# Gen 2 heated mirror install



## jblackburn (Apr 14, 2012)

All Gen 2's LT and up have heated mirrors that turn on w/ rear defroster. There's not a separate switch for them like there is on our VW.

You can pull the mirror cap off to check if you want.

Edit: switched LS to LT


----------



## WillL84 (Aug 5, 2019)

jblackburn said:


> All Gen 2's - even the LS - have heated mirrors that turn on w/ rear defroster. There's not a separate switch for them like there is on our VW.
> 
> You can pull the mirror cap off to check if you want.
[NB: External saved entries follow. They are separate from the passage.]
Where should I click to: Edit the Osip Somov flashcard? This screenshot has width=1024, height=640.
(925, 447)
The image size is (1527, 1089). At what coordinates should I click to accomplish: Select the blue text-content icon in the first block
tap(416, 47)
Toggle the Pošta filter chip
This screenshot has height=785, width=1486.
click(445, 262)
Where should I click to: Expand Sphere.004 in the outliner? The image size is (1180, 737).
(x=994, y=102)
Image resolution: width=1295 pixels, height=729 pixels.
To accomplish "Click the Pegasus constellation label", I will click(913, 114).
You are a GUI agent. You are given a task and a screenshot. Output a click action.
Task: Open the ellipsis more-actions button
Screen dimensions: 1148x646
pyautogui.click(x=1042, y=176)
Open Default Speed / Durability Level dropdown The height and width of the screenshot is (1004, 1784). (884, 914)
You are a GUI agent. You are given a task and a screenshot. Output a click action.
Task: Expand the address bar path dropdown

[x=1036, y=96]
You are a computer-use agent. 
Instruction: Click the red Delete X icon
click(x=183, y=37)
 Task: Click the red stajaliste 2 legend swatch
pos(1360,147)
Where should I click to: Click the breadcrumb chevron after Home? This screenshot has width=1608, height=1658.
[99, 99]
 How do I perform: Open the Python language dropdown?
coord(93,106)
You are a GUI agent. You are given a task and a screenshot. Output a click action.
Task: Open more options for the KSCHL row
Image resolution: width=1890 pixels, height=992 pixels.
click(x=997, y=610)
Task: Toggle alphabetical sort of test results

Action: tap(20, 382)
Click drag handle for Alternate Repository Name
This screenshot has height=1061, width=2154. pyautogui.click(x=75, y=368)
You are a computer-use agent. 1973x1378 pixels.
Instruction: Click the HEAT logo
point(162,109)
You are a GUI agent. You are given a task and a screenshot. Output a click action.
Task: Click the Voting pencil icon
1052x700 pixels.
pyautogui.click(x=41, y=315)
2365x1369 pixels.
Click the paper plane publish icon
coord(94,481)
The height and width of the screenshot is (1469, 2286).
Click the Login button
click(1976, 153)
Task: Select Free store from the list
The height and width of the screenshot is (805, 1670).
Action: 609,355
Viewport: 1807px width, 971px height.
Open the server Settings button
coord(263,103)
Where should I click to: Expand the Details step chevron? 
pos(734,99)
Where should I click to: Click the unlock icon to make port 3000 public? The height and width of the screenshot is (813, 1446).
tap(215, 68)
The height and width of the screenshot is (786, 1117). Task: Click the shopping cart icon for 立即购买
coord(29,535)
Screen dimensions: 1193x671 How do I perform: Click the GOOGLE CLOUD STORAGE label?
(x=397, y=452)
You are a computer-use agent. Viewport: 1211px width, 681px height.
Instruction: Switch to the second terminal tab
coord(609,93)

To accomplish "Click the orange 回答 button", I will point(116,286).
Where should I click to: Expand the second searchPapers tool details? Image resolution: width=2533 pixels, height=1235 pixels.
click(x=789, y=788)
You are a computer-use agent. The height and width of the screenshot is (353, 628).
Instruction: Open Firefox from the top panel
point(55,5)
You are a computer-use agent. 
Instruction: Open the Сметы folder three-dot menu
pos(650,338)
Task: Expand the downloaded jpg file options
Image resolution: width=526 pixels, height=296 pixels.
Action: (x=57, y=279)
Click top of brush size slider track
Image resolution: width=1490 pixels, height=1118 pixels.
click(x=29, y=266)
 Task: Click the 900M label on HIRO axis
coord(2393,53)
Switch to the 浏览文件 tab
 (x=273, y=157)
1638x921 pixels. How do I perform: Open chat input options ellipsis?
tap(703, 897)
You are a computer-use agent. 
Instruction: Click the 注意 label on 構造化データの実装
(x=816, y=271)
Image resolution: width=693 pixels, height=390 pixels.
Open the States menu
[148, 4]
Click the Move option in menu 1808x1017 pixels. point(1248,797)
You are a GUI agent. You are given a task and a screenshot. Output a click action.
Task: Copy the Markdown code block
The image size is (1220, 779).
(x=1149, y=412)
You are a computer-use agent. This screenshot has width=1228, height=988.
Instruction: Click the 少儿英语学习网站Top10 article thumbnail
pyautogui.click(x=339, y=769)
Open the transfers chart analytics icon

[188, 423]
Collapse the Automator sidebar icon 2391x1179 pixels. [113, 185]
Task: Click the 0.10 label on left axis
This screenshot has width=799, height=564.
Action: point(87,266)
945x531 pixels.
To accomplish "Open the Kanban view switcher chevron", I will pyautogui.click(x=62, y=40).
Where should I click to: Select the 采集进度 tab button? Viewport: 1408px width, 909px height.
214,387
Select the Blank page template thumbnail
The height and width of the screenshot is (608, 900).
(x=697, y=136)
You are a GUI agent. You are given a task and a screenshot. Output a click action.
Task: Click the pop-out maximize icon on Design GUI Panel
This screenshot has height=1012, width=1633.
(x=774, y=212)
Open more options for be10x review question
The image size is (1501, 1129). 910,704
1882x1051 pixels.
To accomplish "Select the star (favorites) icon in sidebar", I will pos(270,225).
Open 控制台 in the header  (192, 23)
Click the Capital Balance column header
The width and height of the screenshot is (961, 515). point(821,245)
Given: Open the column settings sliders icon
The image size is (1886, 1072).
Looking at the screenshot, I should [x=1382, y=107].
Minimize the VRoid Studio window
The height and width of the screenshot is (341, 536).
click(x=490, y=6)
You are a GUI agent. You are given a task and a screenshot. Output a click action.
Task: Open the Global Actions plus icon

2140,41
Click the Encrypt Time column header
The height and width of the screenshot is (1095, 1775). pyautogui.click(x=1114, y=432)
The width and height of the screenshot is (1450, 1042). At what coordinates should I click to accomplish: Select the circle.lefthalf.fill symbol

Not all of them. Mine doesn't. Also when you look up parts they list mirror glass with and without heat. If they were heated they'd have the symbol on them like my Silverado did. Mine definitely are not heated. It's a '17 premier but it must not have one of the packages because it doesn't have rear parking sensors, no blind spot monitors, no fog lights but it does have the auto dimming rear view mirror


----------



## jblackburn (Apr 14, 2012)

WillL84 said:


> Not all of them. Mine doesn't. Also when you look up parts they list mirror glass with and without heat. If they were heated they'd have the symbol on them like my Silverado did. Mine definitely are not heated. It's a '17 premier but it must not have one of the packages because it doesn't have rear parking sensors, no blind spot monitors, no fog lights but it does have the auto dimming rear view mirror


No heated symbols on mine either, but they are. 

Sent from my SM-G950U using Tapatalk


----------



## WillL84 (Aug 5, 2019)

I know mine aren't. When they're fogged up and I hit the rear defrost they don't clear up


----------



## jblackburn (Apr 14, 2012)

WillL84 said:


> I know mine aren't. When they're fogged up and I hit the rear defrost they don't clear up


I would pull the mirror cap off and see if the wiring is there or not, should be fairly easy to get into. The VWs without them still have the wire coming through the mirror. 

Sent from my SM-G950U using Tapatalk


----------



## 6speedTi (May 18, 2018)

The 2017's LT and Premier have heated mirrors with the addition of turn signals in the mirrors on the Premier trim line. 
I hope the link works. It's a 2017 brochure.






Adobe Acrobat







documentcloud.adobe.com


----------



## snowwy66 (Nov 5, 2017)

I have the 17 LT RS. I ordered all the goodies.

I still have the spec sheet that was taped to the window.

Heated mirrors isn't on the list.

According to the above link. It comes with the Premier model. Only. Along with heated steering wheel.


----------



## 6speedTi (May 18, 2018)

snowwy66 said:


> I have the 17 LT RS. I ordered all the goodies.
> 
> I still have the spec sheet that was taped to the window.
> 
> ...


Not sure what you have or your window sticker says but the brochure lists heated mirrors on LT and Premier trim lines. The RS is a package option. I would check again and look for a fuse labeled as such if there is a separate one. My Cruze is a 2018 Sedan so it might be set up different. Option packages and trim lines are not the same so features on a trim line may not make a difference


----------



## snowwy66 (Nov 5, 2017)

6speedTi said:


> Not sure what you have or your window sticker says but the brochure lists heated mirrors on LT and Premier trim lines. The RS is a package option. I would check again and look for a fuse labeled as such if there is a separate one. My Cruze is a 2018 Sedan so it might be set up different. Option packages and trim lines are not the same so features on a trim line may not make a difference


Read the brochure again. Only the premier has heated.


----------



## 6speedTi (May 18, 2018)

snowwy66 said:


> Read the brochure again. Only the premier has heated.


LT and Premier have heated. Read it again. The Premier adds turn signals to the heated mirrors.
Look for a fuse or pull the mirror off and check the wire loom.


----------



## snowwy66 (Nov 5, 2017)

6speedTi said:


> LT and Premier have heated. Read it again. The Premier adds turn signals to the heated mirrors.
> Look for a fuse or pull the mirror off and check the wire loom.



Yep. You're right. It's a longer sentence. lol


----------



## 6speedTi (May 18, 2018)

Hope things work out for you. 
?


----------



## snowwy66 (Nov 5, 2017)

I read that thing 3 times.


----------



## WillL84 (Aug 5, 2019)

Huh - no kidding. Thanks for the info. I'll have to wait until it gets cold enough for some real frost on the mirrors to see then. It is a Premier but seems to not have the safety (not sure what it's called) package as it doesn't have blind spot monitoring, no rear backup sensors, etc


----------



## Blasirl (Mar 31, 2015)

That is what I would suggest. It is probably too warm and the rear defrost automatically shuts off before you can tell..


----------



## WillL84 (Aug 5, 2019)

Well we've had a few cooler days with plenty of fog/dew and the mirrors are indeed heated.


----------